Du côté de ce rustique lieu-dit de bergers et d'éleveurs, tout est neige.
Neige sur les buissons givrés.
Neige sur les fils électriques où l'été les hirondelles pépient, ordonnées comme épingles pour linge.
Neige sur l'herbe roidie de gel.
Neige sur une route endormie, vierge de tous sillons.
Hors hiver des flopées de voiturées de toutes sortes y circulent; des bœufs enjougués tirent mollement jusque vers une scierie les lourds troncs des chênes; les douces juments véhiculent les édifices sensibles des meules de foin et de fines pouliches font giguer de légers tilbury.
Sur ce chemin, deux engins se meuvent d'eux- mêmes: une Citroën -deux- équidés, celle du médecin et une torpédo poussive, complice rococo d'un vieux British exilé.
Un soleil décoloré noie ce silence nivéen.
Rien ne bouge.
Subitement des corneilles s'envolent et fulminent : des échos juvéniles et joyeux venus de l'horizon ont perturbé leur réunion, une troupe de mouflets - libre d'école le jeudi - se précipite en joyeuses turbulences sur le réservoir gelé que les grenouilles ont déserté.

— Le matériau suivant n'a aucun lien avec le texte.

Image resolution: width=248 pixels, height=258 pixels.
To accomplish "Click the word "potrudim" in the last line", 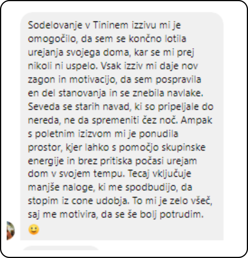I will [182, 215].
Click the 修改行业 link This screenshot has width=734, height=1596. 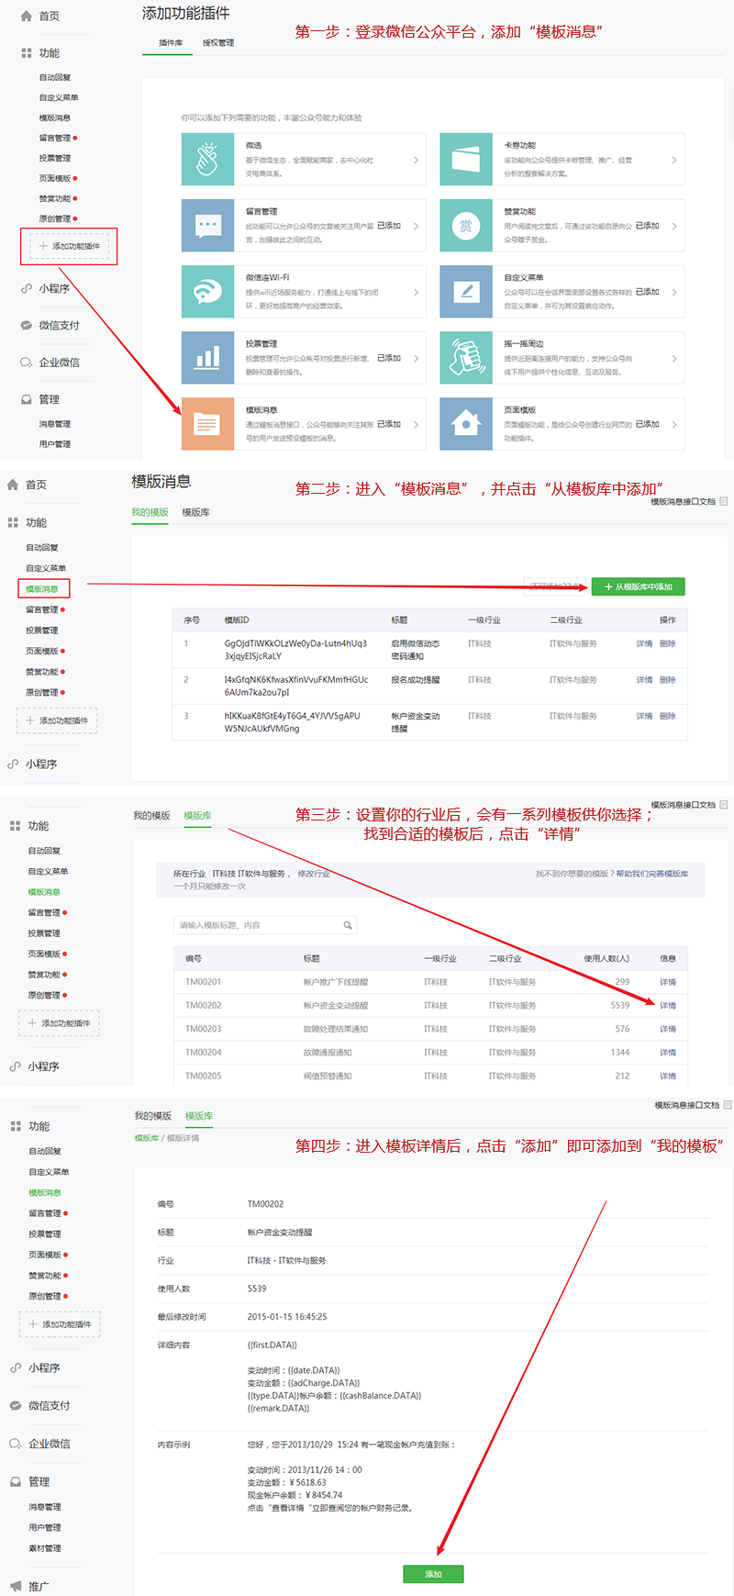[314, 874]
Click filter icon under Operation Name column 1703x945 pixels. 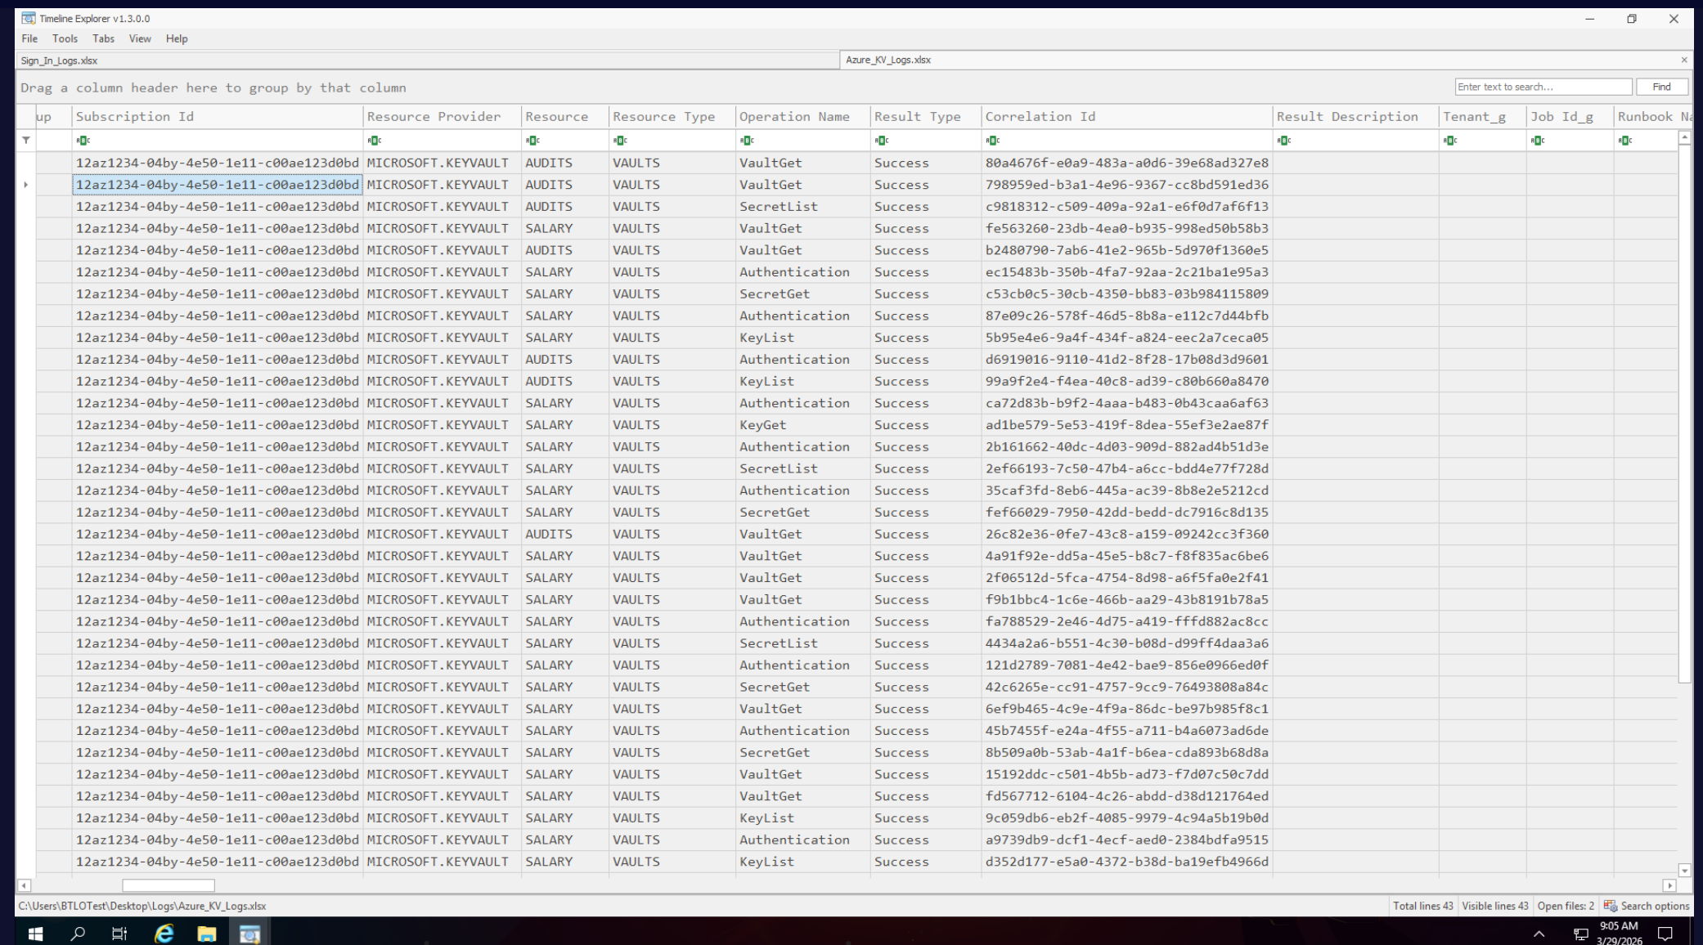[x=746, y=141]
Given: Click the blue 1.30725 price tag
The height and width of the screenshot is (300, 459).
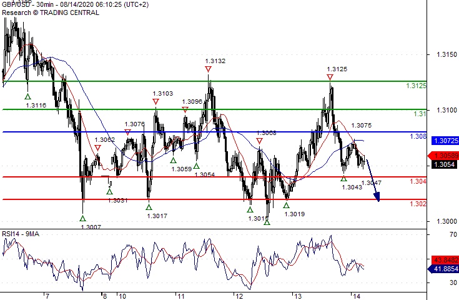Looking at the screenshot, I should pyautogui.click(x=445, y=141).
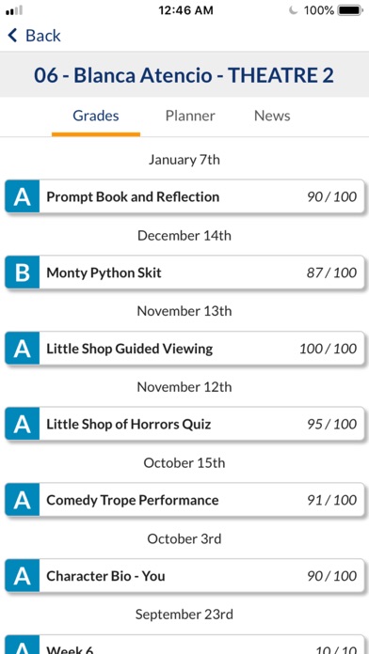Open the Prompt Book and Reflection assignment

click(185, 196)
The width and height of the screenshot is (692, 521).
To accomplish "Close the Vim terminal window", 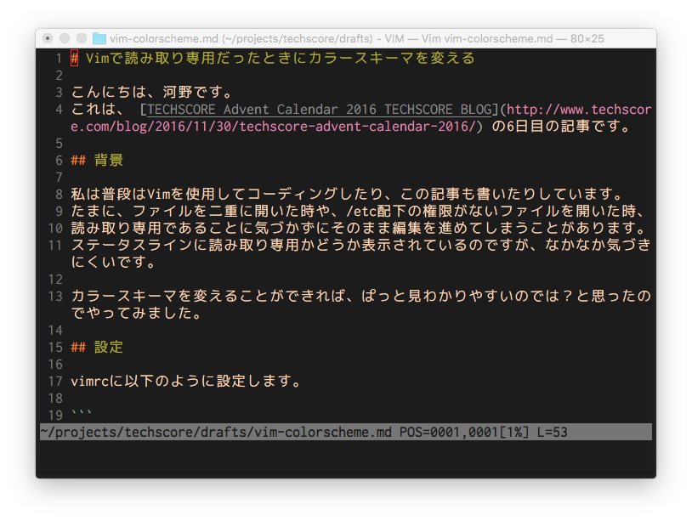I will click(48, 38).
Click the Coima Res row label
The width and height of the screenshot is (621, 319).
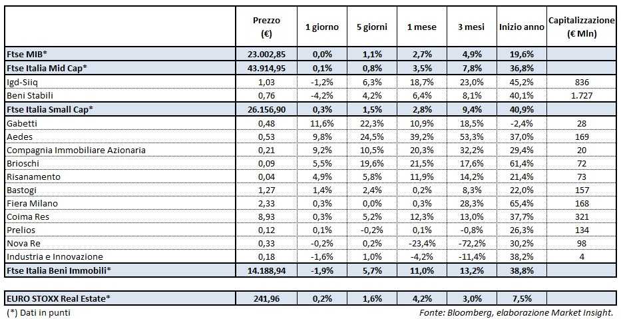pyautogui.click(x=27, y=215)
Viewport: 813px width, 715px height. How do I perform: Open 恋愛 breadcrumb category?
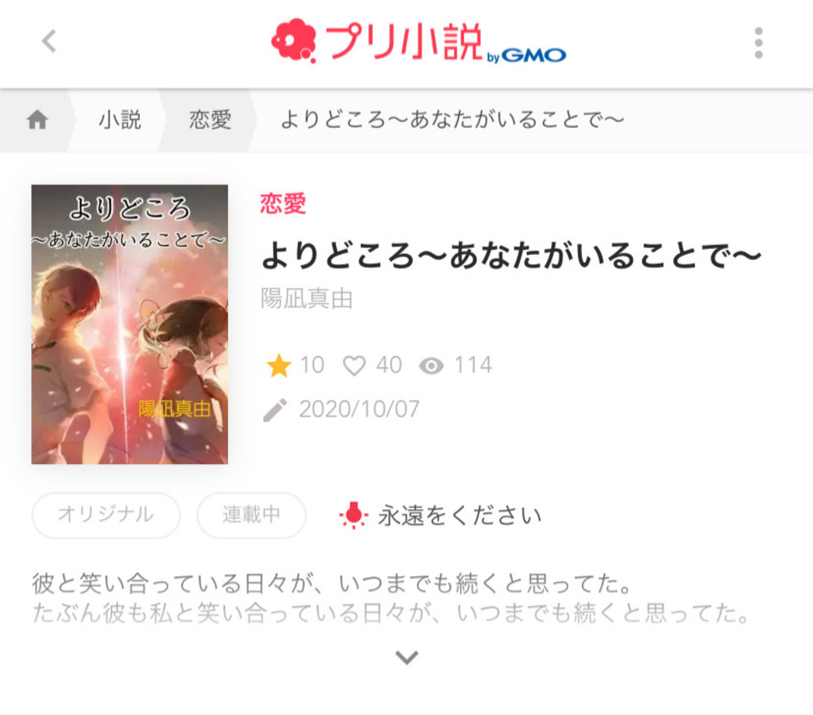tap(210, 119)
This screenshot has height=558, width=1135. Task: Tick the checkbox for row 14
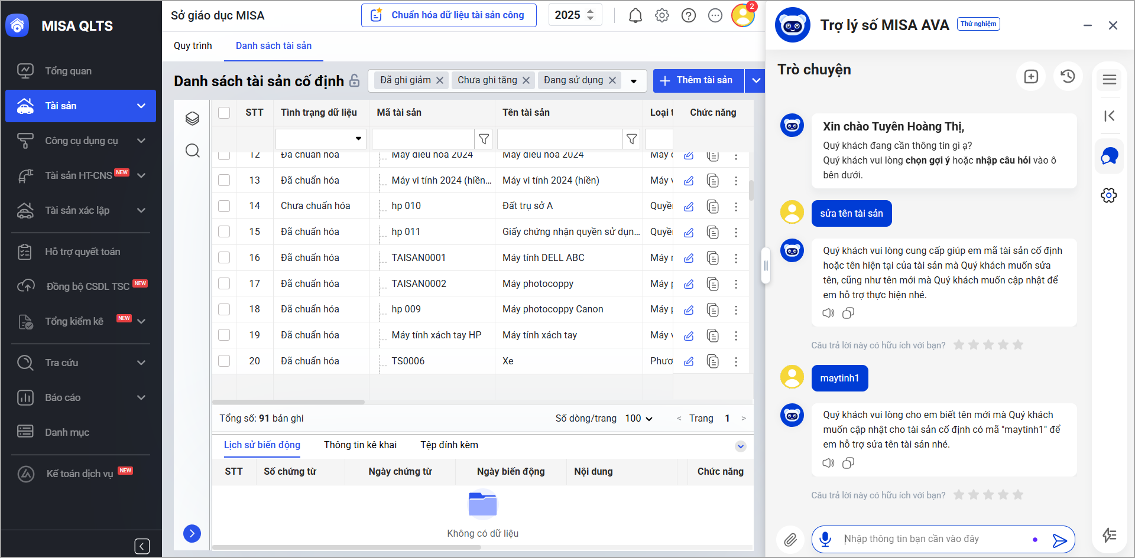point(224,206)
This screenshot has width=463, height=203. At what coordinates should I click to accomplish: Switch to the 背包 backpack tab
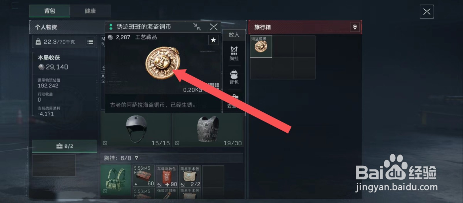coord(49,11)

Schliiii- criiiisss... en circonvolutions compliquées, les fers de leurs croquenots de bois griffent cette couche figée.
Friii Friii Friiiiii...! Les fortiches enchevêtrent leurs surnoms; les sciures givrées des DD, GG, PP, giclent jusque sur deux peureux restés sur berge, les humectent copieusement. Ils couinent. On les hue. Ils hésitent. Se concertent. On les oublie. Ils se précipitent, l'œil fielleux, s'embrouillent les brodequins, trébuchent, se prennent une pelle. On rit. Ils se retiennent de pleurer. Ils geignent, ouille, leurs genoux nus sont brûlés de froid. On se moque de ces empotés.
Vexés ils vont dissimuler leur moue lippue derrière une butte, pour fomenter une riposte. Bientôt ils pilonnent leurs ennemis de boules de neige cruellement bien serrées.
Les concurrents ripostent illico.
On lutte. On se retrouve le cou en rigole de froid-neigeux, le nez en compote et les lunettes boiteuses.
Puis, essoufflés et toussoteux, les oreilles coquelicot, les compétiteurs stoppent les hostilités, redeviennent compères et s'en retournent vers l'essentiel, le glissoire.
Les intrépides fusent en oblique "... 'tention ! Porthos ! Ses potes et leurs mousquets !" crie une buée de leur souffle. Vivement ils glissent vers les filles et, rudement, les dépouillent de leurs fichus.
Les donzelles trépignent de rogne, fondent sur leurs tourmenteurs et volent prestement leurs bérets - peu soucieuses de les délester d'une poignée de cheveux.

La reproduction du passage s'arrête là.